-- PROBLEM REQUIREMENTS --
The entries below are to be given back exactly, with images excluded.
BEGIN LISTED RECORDS
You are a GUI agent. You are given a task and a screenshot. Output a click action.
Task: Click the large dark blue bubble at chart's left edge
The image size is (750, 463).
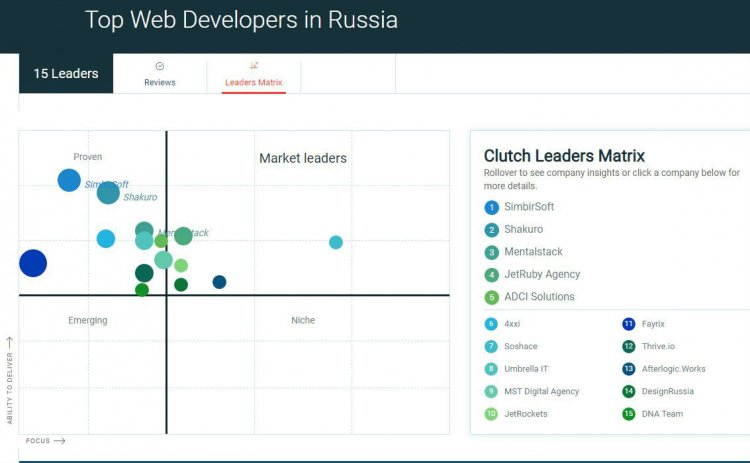coord(33,263)
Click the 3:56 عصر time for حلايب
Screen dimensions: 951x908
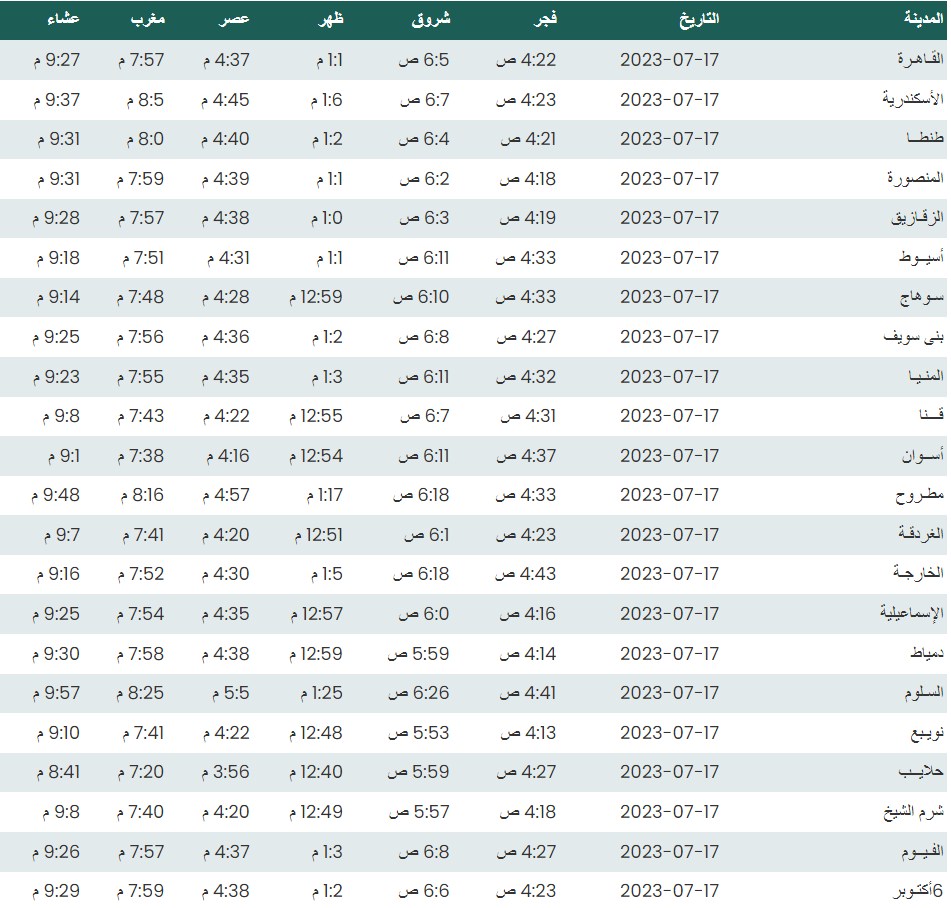(225, 772)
END LISTED RECORDS
-- SOLUTION FOR THIS EXERCISE --
You are a GUI agent. You are given a task and a screenshot. Output a click action.
Task: Click the large dark blue bubble at chart's left edge
The image size is (750, 463).
coord(33,263)
Click the 3:56 عصر time for حلايب
Screen dimensions: 951x908
(225, 772)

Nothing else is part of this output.